A lot of chemical plants have the product flowing in only one direction. Modeling those with stream connectors is natural, but under MTK (and vanilla Modelica) it requires also specifying the backflow version of all stream quantities.

To wit, here I have one source of product flowing into two reactors, in parallel:

using ModelingToolkit, ModelingToolkitStandardLibrary
using ModelingToolkit: t_nounits as t, D_nounits as D

@connector FlowPin begin
    flow(t), [connect=Flow]
    conc(t), [connect=Stream]
    dummy(t)   # otherwise MTK won't accept it
end

@mtkmodel Source begin
    @components begin
        inlet = FlowPin()
    end
end

@mtkmodel Reactor begin  # mass-less reactor
    @components begin
        inlet = FlowPin()
    end
    @variables begin
        conc(t)
    end
    @equations begin
        conc ~ instream(inlet.conc) + 0.1
        inlet.conc ~ -999999
    end
end

@mtkmodel Room begin
    @components begin
        source = Source()
        reactor1 = Reactor()
        reactor2 = Reactor()
    end
    @equations begin
        connect(source.inlet, reactor1.inlet)
        connect(source.inlet, reactor2.inlet)

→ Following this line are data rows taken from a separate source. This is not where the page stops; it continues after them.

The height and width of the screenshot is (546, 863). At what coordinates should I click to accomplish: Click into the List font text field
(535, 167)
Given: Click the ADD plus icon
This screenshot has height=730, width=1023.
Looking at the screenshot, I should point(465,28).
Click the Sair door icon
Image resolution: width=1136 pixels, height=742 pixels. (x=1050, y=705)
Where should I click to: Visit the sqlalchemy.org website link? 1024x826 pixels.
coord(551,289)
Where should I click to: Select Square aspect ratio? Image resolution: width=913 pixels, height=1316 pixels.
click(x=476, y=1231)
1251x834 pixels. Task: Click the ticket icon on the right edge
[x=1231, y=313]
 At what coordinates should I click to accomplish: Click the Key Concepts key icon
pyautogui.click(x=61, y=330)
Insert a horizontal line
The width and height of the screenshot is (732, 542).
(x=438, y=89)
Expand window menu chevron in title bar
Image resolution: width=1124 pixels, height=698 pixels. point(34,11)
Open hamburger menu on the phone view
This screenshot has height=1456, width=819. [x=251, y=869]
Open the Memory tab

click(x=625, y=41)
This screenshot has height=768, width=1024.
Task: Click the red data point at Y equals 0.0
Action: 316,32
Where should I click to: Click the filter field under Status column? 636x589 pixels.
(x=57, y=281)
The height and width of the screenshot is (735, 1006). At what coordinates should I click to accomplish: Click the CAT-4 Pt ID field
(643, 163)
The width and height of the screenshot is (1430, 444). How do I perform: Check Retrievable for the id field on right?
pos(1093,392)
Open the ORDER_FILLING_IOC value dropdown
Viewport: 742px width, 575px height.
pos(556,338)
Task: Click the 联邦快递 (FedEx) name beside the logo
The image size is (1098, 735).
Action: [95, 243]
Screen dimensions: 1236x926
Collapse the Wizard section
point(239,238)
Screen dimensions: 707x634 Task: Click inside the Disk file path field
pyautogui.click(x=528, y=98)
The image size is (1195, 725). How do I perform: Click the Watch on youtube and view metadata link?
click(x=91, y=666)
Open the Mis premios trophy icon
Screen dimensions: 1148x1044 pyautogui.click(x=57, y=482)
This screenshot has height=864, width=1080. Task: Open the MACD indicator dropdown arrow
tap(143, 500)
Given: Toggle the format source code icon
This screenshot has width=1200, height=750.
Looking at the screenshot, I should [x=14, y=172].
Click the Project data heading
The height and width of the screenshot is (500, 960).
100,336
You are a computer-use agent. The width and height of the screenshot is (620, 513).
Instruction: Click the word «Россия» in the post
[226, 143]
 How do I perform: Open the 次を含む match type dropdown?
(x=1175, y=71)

        source.inlet.conc ~ 0.2

        reactor1.inlet.flow ~ 2
        reactor2.inlet.flow ~ 3
    end
end

@mtkbuild room = Room()
prob = ODEProblem(room, [], (0, 100.0), [])
sol = solve(prob)

Without the inlet.conc ~ 9999 equation, MTK complains that it has more unknowns than equations. This is understandable, but it has been a major source of headache on our side since we've started using MTK. If a reactor operates in the forward direction, are we expected to always specify a hypothetical backflow case? Consider this simple equation (in the forward direction):

D(mass_product) ~ instream(inlet.concentration) * inlet.flow - outlet.concentration * outlet.flow

Complicating it with a physically-impossible backflow is quite depressing, not to mention error-prone. The user-side alternatives are:

  • inlet.conc ~ -999999
  • inlet.conc ~ 0
  • inlet.conc ~ outlet.conc

I use the first one. I sprinkle inlet.conc ~ -999999 in my components when MTK complains of a lack of equations, and I delete them when there is a surplus of equations. It usually works 😱

Proposal

connect(a.inlet, b.inlet, backflow=false). Then expand_connection could ignore the backflow equations, and ideally add an assertion that the flow is in the right direction.

Related

According to https://stackoverflow.com/questions/78580149/how-to-turn-off-the-possibility-of-media-back-flow-when-using-the-modelica-strea

Regarding the concept of "back-flow can be turned-off" in the MSL: This is done in many of the components of the Fluid package. One example is the pipe in Modelica.Fluid.Examples.PumpingSystem. There you can find the parameter allowFlowReversal. This should be what you are looking for.

I am quite interested to hear about how others are approaching this. Perhaps there is a simpler solution that I missed?